Collected data

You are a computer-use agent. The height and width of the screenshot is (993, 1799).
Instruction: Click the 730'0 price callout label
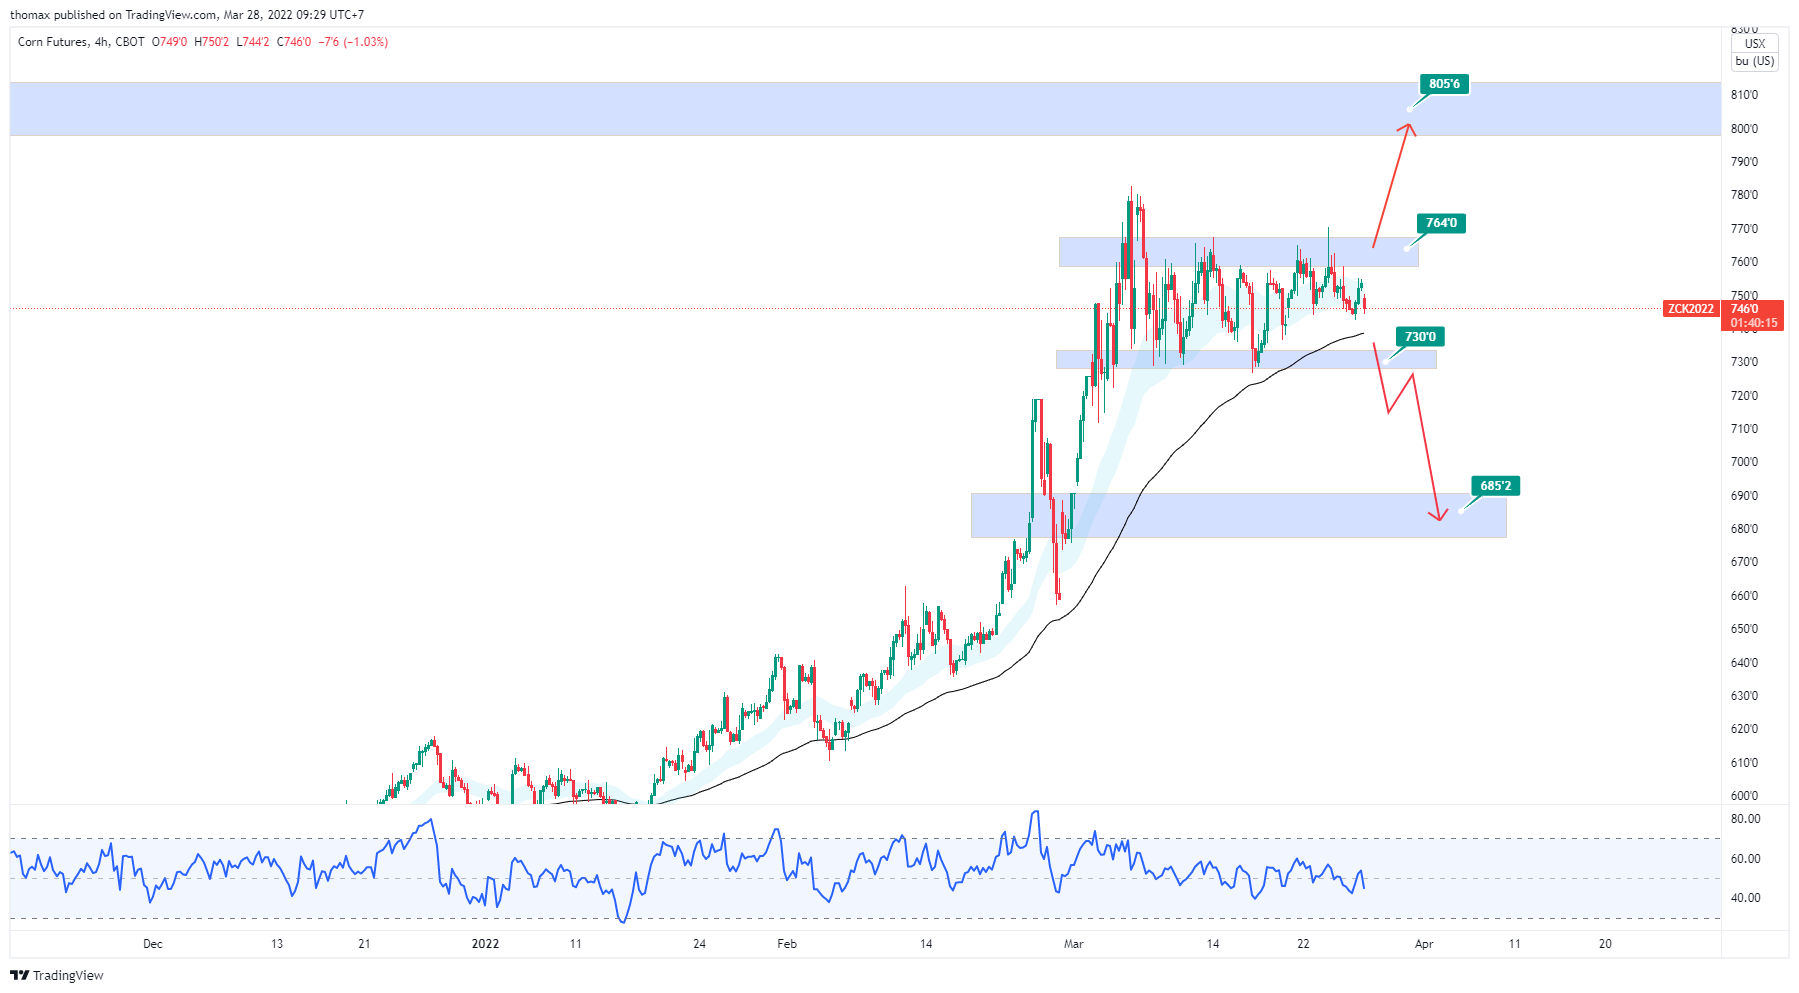pos(1420,337)
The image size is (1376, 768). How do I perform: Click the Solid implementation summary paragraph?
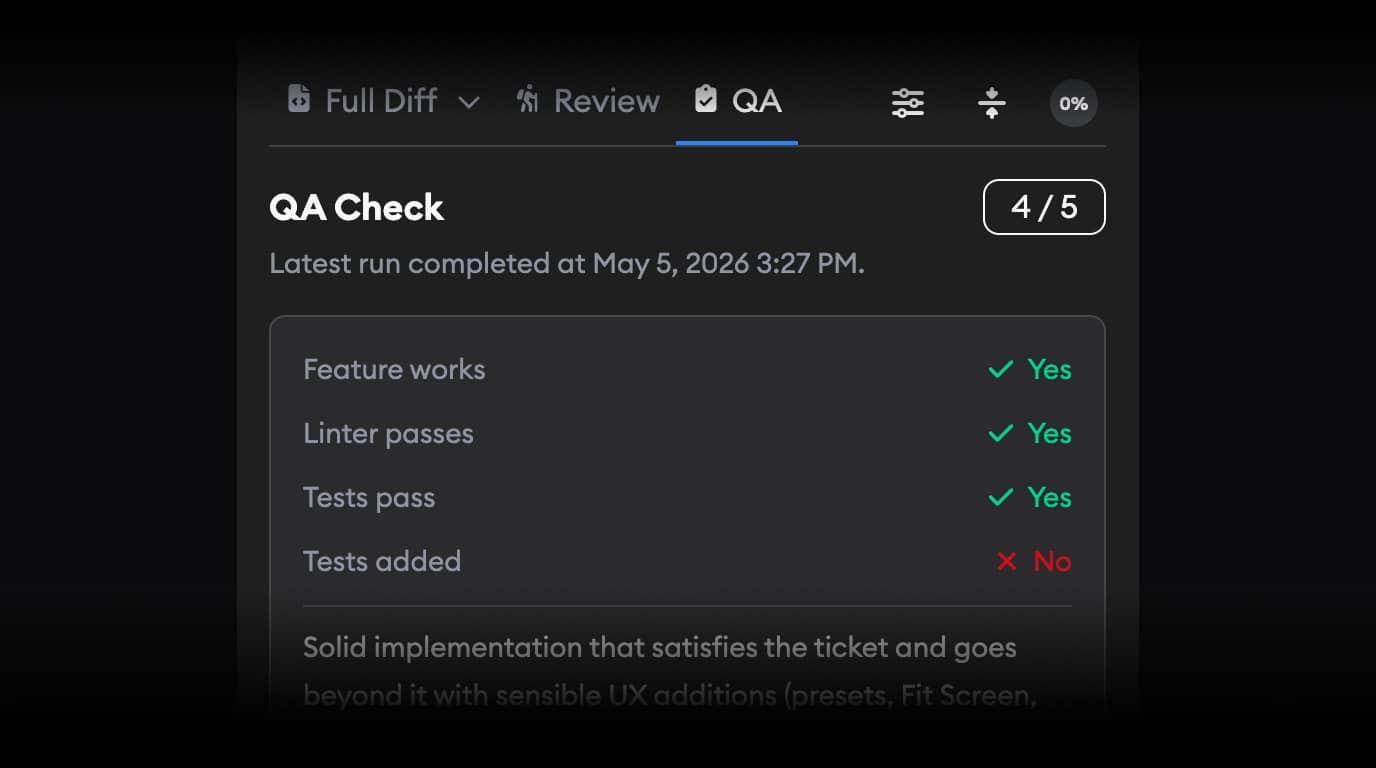pyautogui.click(x=669, y=671)
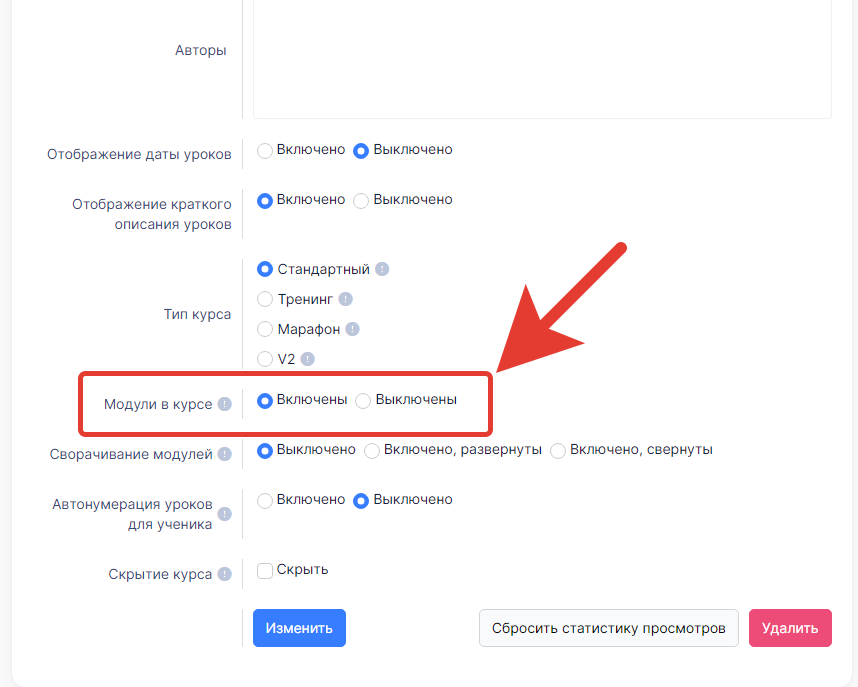Show hint icon for Скрытие курса

coord(224,574)
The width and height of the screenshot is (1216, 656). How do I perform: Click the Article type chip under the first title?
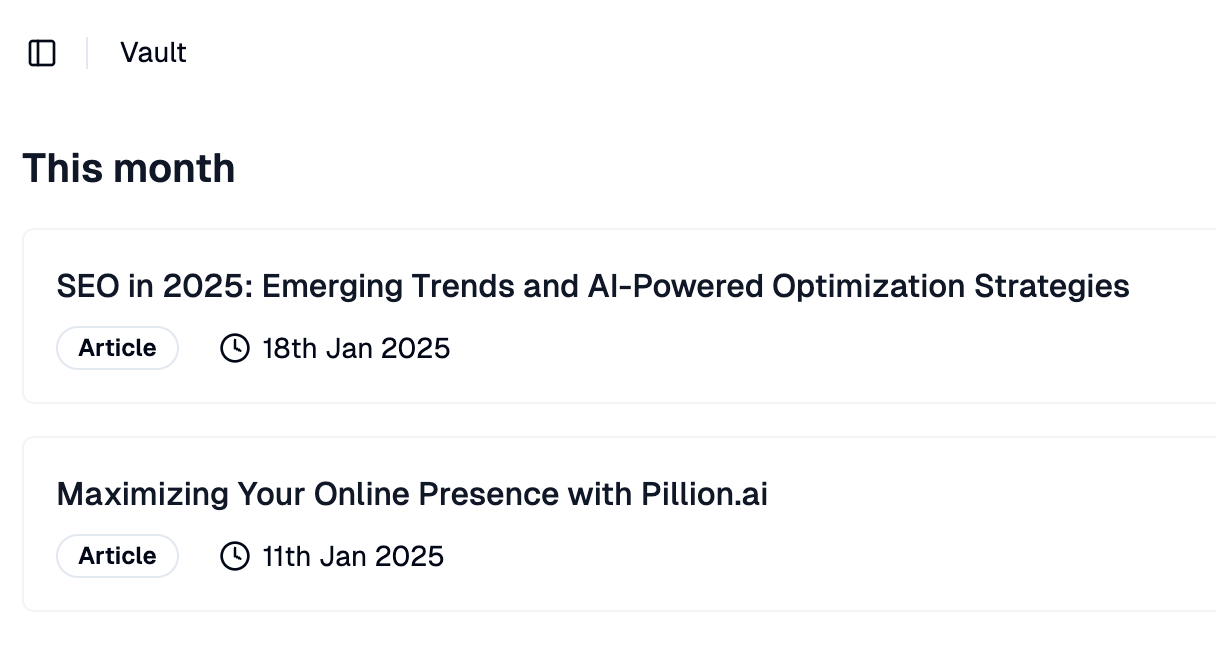[117, 348]
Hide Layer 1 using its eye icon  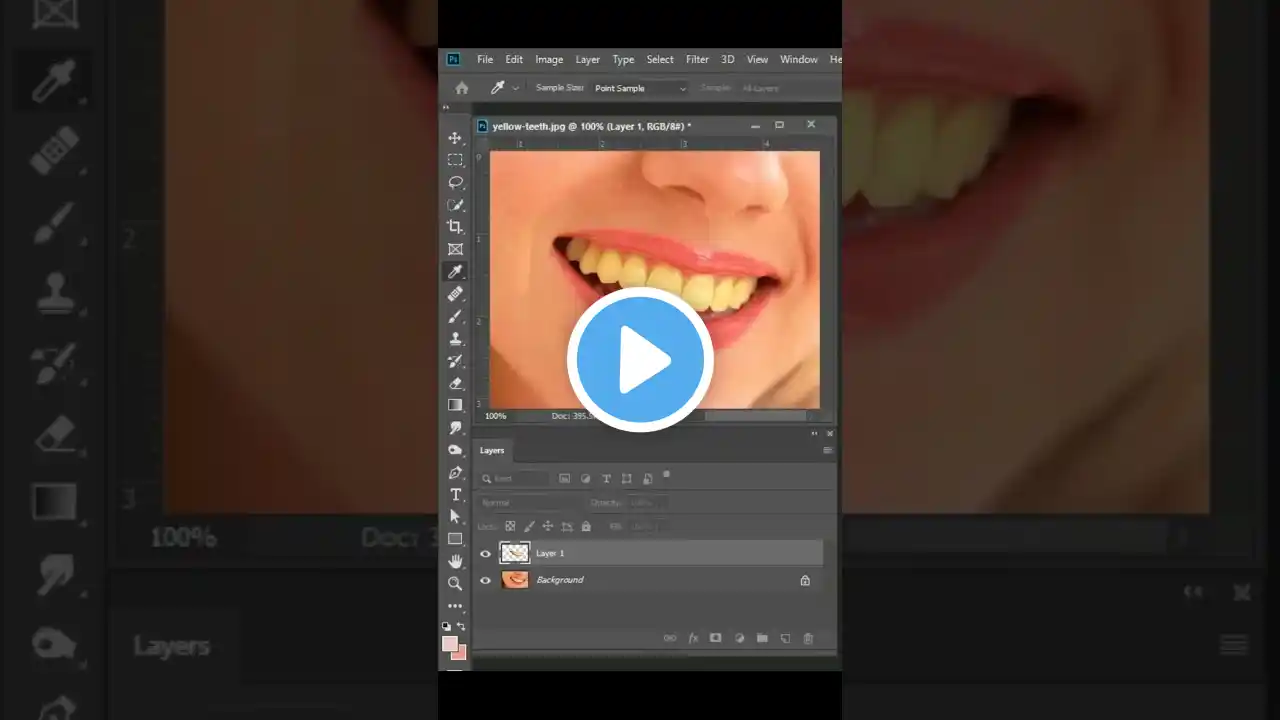(486, 553)
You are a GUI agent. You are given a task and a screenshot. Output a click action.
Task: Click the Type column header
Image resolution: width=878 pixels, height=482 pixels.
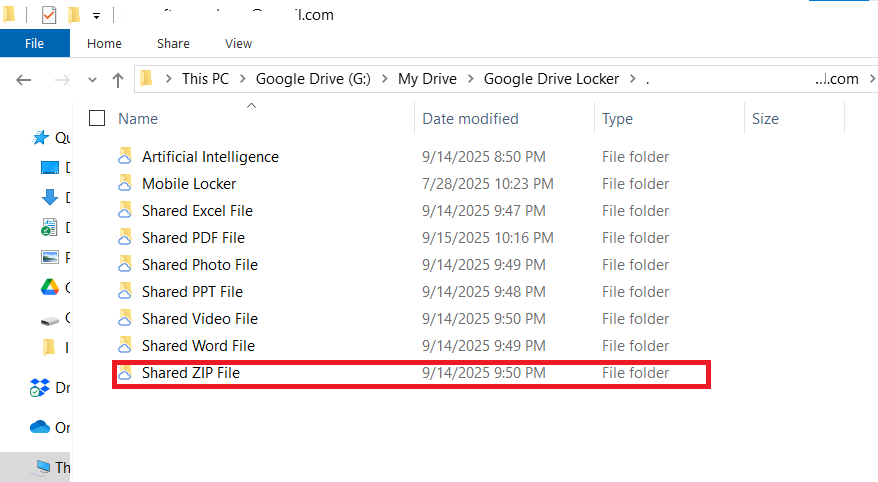617,118
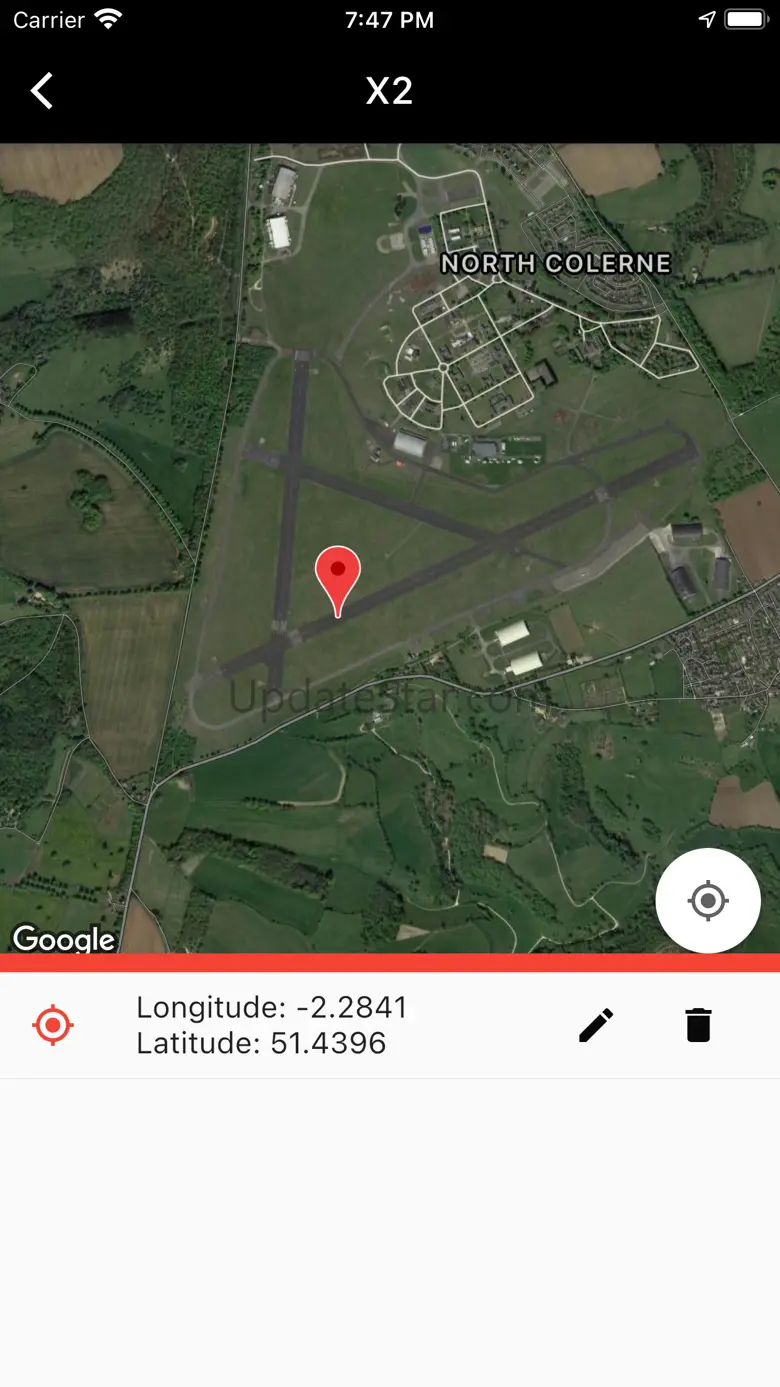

Task instructions:
Exactly the lines from the line with "Task: Click the Type column header" through the end of the data are to be reproduced, and no picture is to be included.

Solution to this task:
Task: Click the Type column header
Image resolution: width=878 pixels, height=482 pixels.
617,118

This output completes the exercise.